Progressives from the majority culture also seem to have a difficult time understanding how systemic racism works. There’s a local seminary that sees itself as progressive and forward thinking and it even had a chapel service dedicated to Black Lives Matter. However, semester after semester, the school’s population gets more and more culturally homogenous. Green Party Candidate, Dr. Jill Stein, who some people have claimed is an anti-racist, “more peaceful” (not pacifist, I mind you) alternative to the Democratic Party, celebrated Brexit while Green parties in the U.K opposed it, she and her followers patted themselves on the back for attending an all white Juneteenth celebration, and now blames “Clintonism” for the rise of Trump. Stein, who markets herself on social media as a “white anti-racist ally” is just really showing her real cards, as someone co-opting the labor of People of Color all the while, in her actual praxis, promoting color-blind racism.
A leading socialist magazine Jacobin, like Stein, continues to promote a narrative of white saviorism, contending that anything but racism is responsible for Brexit and Trump. Forums such as Jacobin have been known downplay the importance of identity politics, preferring to make class as the one marker that counts and thus making them just as susceptible to White Supremacy as their conservative counterparts. For white progressives, socioeconomic status operates as a substitute for the conservative’s “social fabric” or the “natural law” of the land, an all-encompassing concept meant to promote cultural hegemony and a suppression of difference.
My goal for this essay as an intellectual exercise was to push for the idea that anti-racism just isn’t some fad; it’s a long-term labor of love that requires us to act and maybe react on a daily basis. In addition, as one of my friends has suggested, anti-White Supremacist praxis and an ideology can operate within contrasting systems of power, which I would include religious communities, established institutions and publications on the Right and Left, and even institutions of higher learning.

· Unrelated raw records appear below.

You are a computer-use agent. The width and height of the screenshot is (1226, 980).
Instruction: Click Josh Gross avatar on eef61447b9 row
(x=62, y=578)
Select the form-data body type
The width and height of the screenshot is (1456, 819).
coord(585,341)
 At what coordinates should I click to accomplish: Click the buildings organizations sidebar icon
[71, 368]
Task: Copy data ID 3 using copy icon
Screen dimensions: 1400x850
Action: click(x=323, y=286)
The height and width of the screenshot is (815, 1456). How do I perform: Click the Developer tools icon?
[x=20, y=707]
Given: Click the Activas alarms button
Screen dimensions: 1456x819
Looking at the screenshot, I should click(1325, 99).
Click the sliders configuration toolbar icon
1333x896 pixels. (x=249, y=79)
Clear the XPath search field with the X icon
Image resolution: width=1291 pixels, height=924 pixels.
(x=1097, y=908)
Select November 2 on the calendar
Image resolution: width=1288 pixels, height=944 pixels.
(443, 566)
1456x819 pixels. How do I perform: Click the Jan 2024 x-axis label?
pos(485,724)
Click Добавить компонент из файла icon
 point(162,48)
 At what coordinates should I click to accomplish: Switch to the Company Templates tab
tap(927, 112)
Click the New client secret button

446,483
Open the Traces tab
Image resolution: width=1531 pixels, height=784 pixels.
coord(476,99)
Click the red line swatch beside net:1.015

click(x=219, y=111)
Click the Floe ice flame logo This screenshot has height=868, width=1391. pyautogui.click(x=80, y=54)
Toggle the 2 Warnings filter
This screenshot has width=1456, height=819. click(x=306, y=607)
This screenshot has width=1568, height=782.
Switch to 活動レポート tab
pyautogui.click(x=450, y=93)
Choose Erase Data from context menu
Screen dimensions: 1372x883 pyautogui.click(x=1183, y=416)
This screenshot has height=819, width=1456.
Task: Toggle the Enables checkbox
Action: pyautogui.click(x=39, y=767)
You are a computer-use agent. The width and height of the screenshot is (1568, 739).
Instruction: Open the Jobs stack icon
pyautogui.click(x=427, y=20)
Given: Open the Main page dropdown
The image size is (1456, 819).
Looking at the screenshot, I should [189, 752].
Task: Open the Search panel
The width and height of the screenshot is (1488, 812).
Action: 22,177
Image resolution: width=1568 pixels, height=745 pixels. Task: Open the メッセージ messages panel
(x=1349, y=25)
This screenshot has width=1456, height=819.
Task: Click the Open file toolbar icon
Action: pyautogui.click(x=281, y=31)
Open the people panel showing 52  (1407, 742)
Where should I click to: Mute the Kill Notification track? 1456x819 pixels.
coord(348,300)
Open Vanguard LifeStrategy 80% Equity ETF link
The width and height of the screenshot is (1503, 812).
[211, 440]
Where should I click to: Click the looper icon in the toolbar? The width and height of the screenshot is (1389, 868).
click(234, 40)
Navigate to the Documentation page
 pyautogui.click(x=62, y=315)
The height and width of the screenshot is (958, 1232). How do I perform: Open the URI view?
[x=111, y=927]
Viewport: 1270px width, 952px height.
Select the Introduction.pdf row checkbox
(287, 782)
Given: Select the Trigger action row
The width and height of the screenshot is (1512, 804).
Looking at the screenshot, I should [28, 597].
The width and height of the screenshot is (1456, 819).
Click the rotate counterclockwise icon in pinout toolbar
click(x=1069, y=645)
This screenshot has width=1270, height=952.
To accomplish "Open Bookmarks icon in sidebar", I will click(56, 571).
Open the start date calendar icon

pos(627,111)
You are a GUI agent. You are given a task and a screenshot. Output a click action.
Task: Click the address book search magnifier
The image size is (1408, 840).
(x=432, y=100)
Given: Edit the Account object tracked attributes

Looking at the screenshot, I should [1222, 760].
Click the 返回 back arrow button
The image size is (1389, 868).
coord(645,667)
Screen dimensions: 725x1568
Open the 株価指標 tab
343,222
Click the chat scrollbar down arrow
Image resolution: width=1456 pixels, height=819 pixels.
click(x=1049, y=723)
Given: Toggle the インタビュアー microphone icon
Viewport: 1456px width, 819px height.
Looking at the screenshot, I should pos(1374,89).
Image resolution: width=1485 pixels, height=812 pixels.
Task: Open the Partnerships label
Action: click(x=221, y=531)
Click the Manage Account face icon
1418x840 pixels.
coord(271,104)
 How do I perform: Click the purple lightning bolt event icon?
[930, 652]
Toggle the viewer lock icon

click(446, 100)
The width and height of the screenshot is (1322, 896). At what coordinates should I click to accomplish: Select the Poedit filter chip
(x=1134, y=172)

Anti-racism efforts are at least three centuries old so the key is to have one eye on the past, and one eye on the present. Ask yourself, “where did the idea that this culture or that culture is inferior to mine own? Where did this cultural norm come from?” If your predominantly White institution is seeking to be more “inclusive,” think of which barriers in that place make it less hospitable to People of Color. Whether you see yourself as radical left or traditionalist right, there is anti-racist work for you to do. As for the fascist threat that is Donald Drumpf , for me, there is one viable #NeverTrump movement left, and it’s #ImWithHer.